Description of the task
Quote the data verbatim, beginning at the line that contains "Toggle GPU Voltage Control to manual" and stopping after the final line of the data. Omit the pictures.

Dataset
╔══

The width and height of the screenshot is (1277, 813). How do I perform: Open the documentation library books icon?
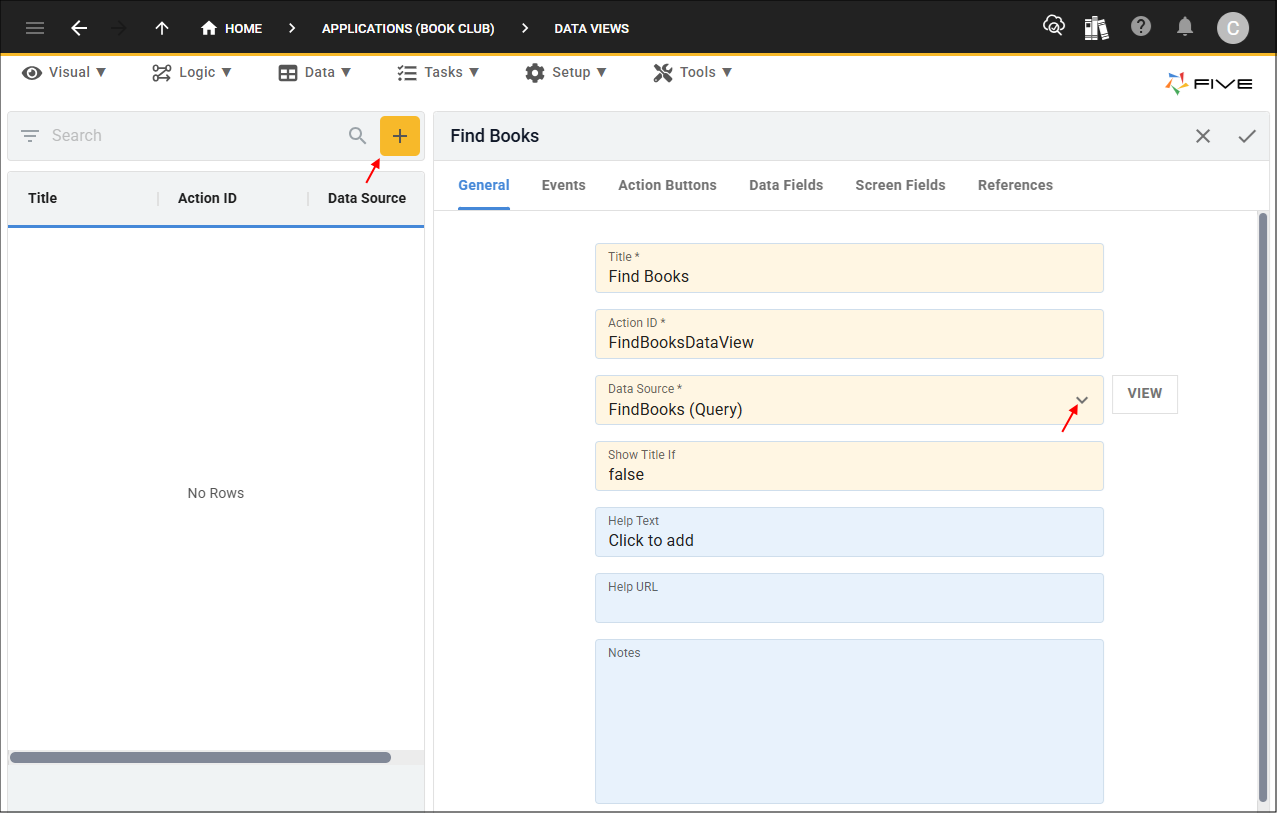click(1097, 27)
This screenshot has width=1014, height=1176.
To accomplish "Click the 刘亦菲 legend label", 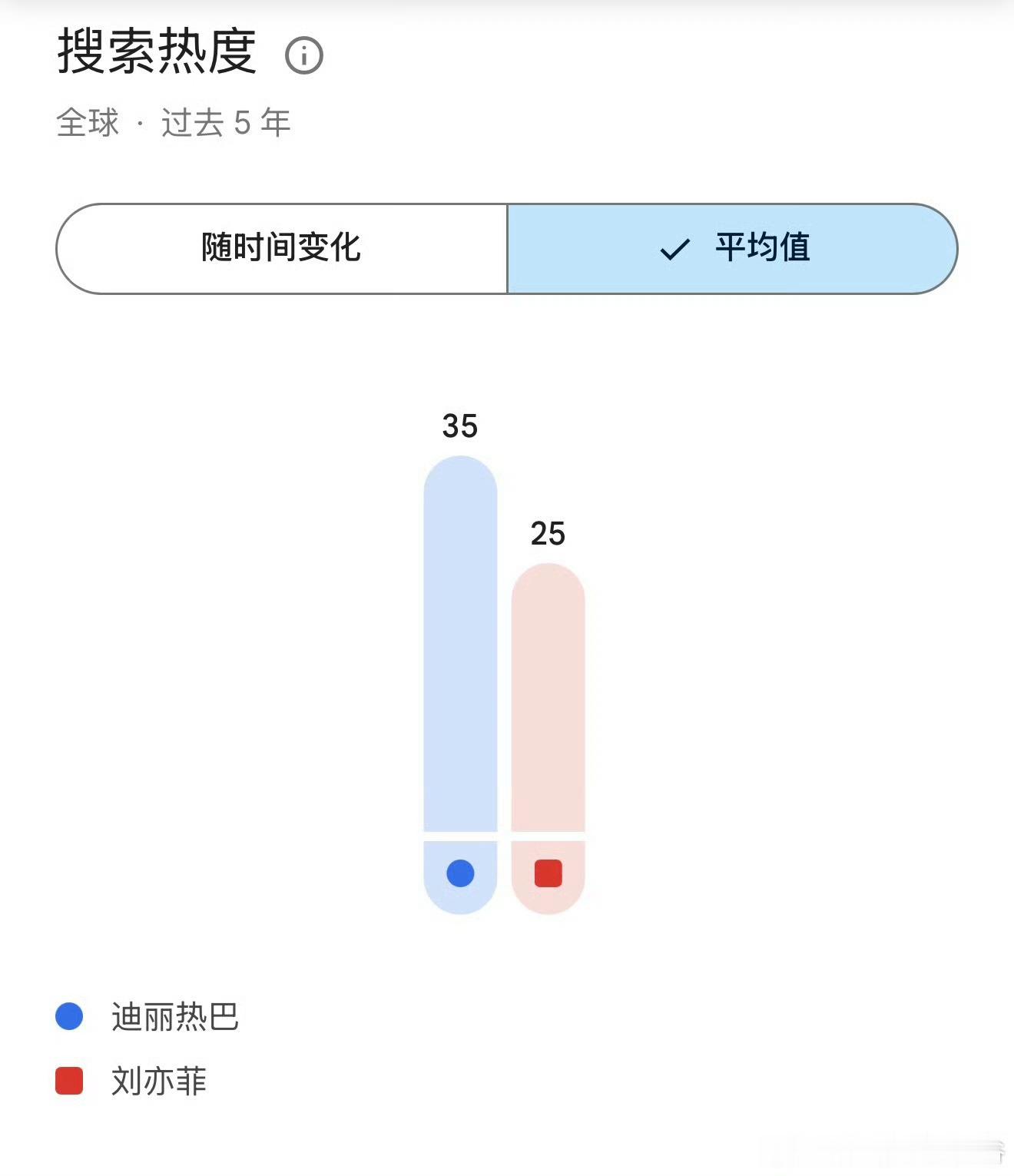I will [159, 1081].

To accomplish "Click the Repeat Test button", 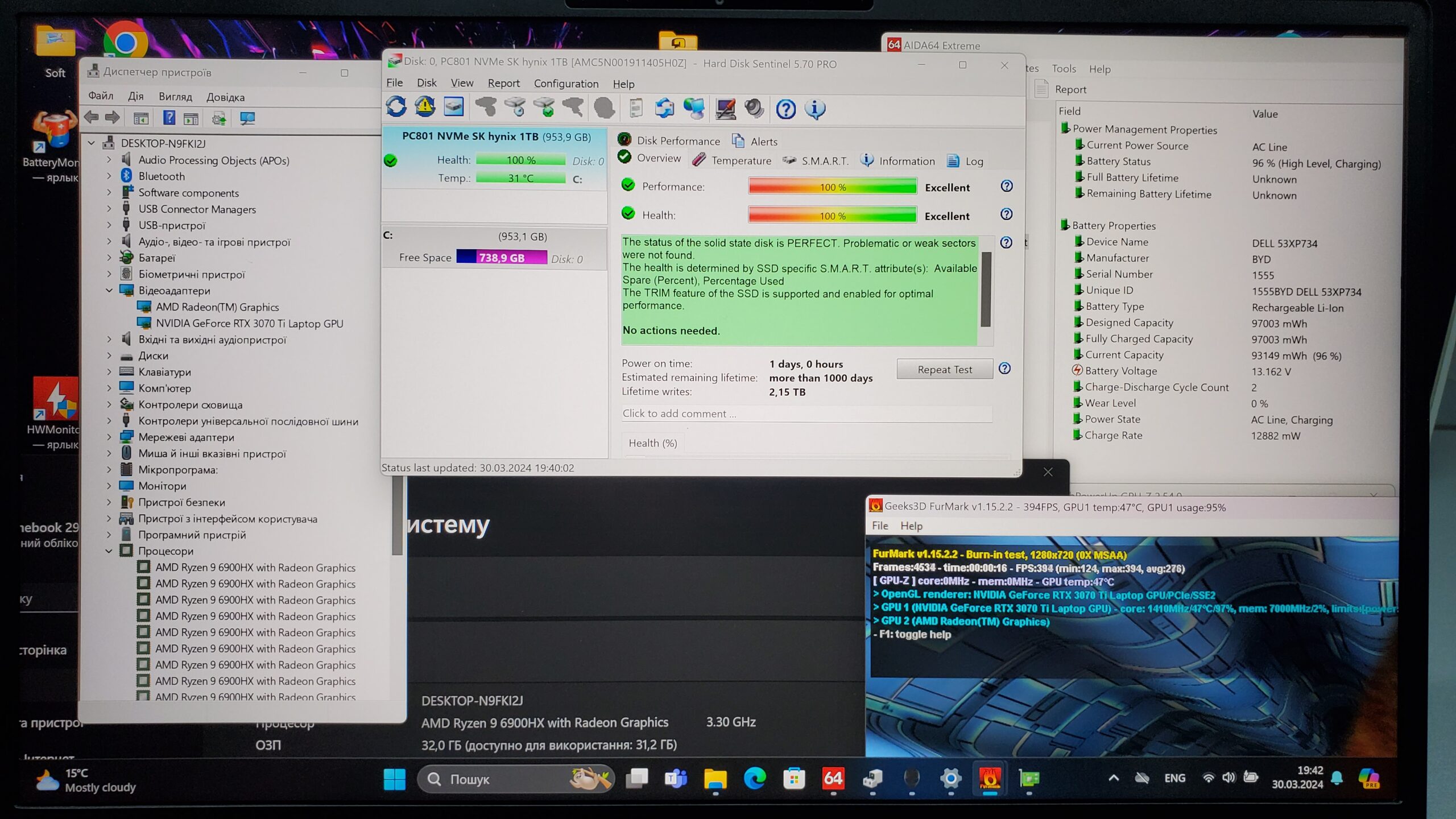I will click(944, 369).
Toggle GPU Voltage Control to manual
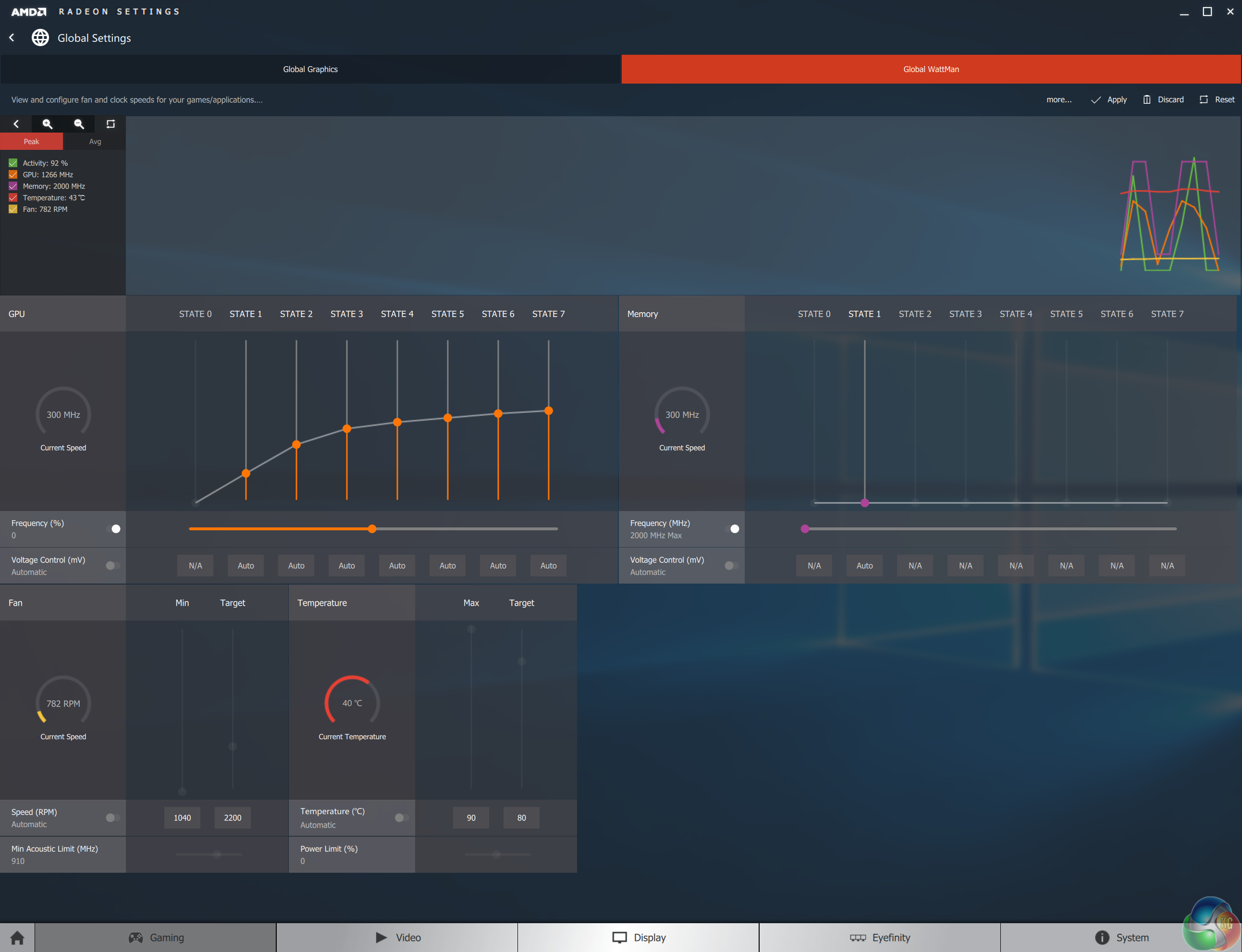Viewport: 1242px width, 952px height. (x=112, y=565)
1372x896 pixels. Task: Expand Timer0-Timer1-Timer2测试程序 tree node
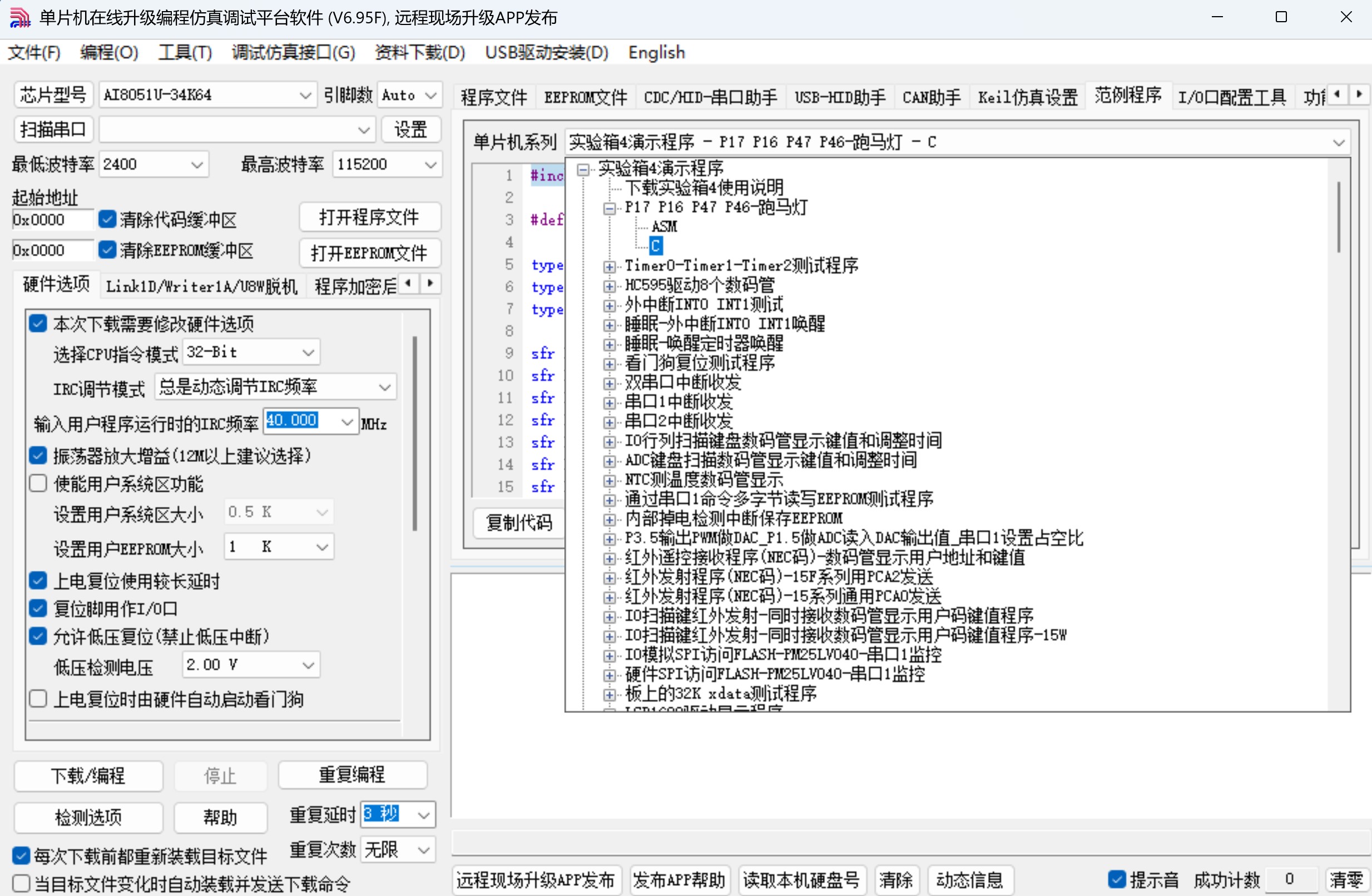pos(609,266)
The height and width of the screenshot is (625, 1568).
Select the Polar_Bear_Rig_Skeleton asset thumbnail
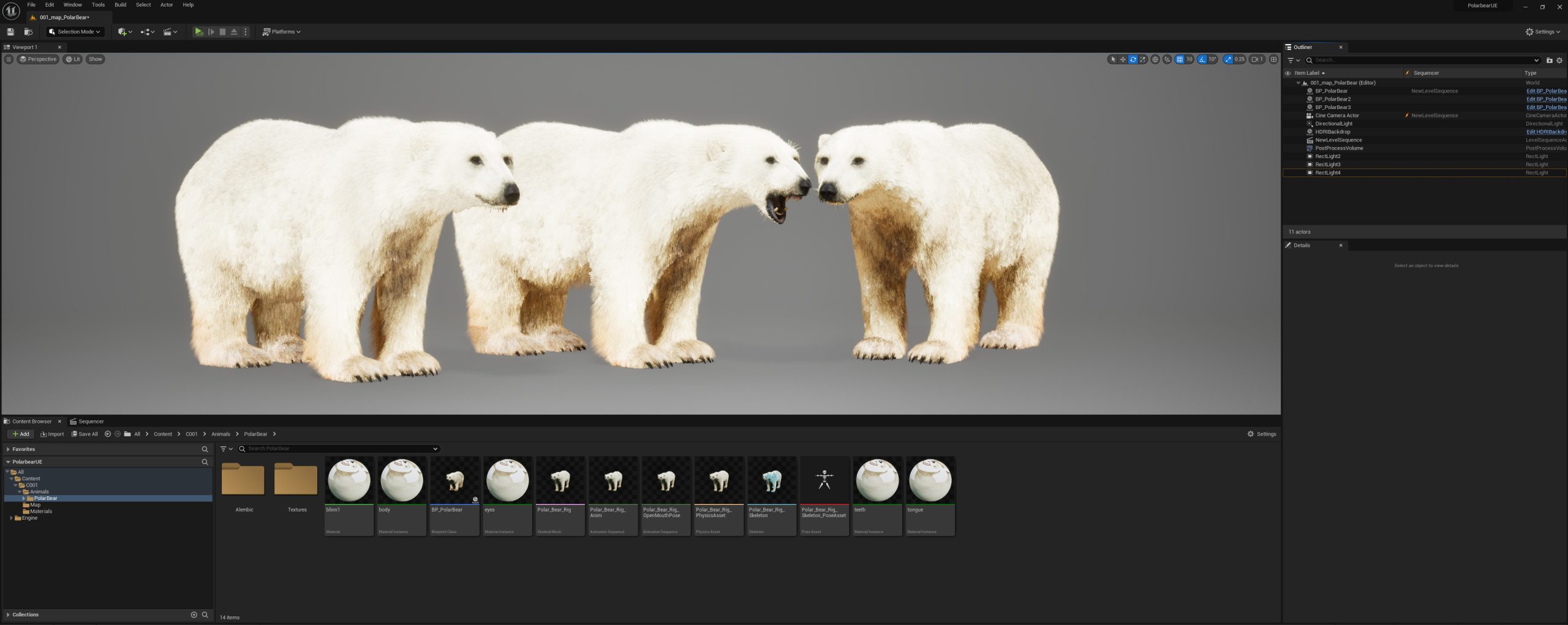[x=771, y=481]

╚══

Exercise solution
Toggle GPU Voltage Control to manual
Viewport: 1242px width, 952px height. (x=112, y=565)
1372x896 pixels. Task: Expand Timer0-Timer1-Timer2测试程序 tree node
pos(609,266)
The height and width of the screenshot is (625, 1568).
Select the Polar_Bear_Rig_Skeleton asset thumbnail
[x=771, y=481]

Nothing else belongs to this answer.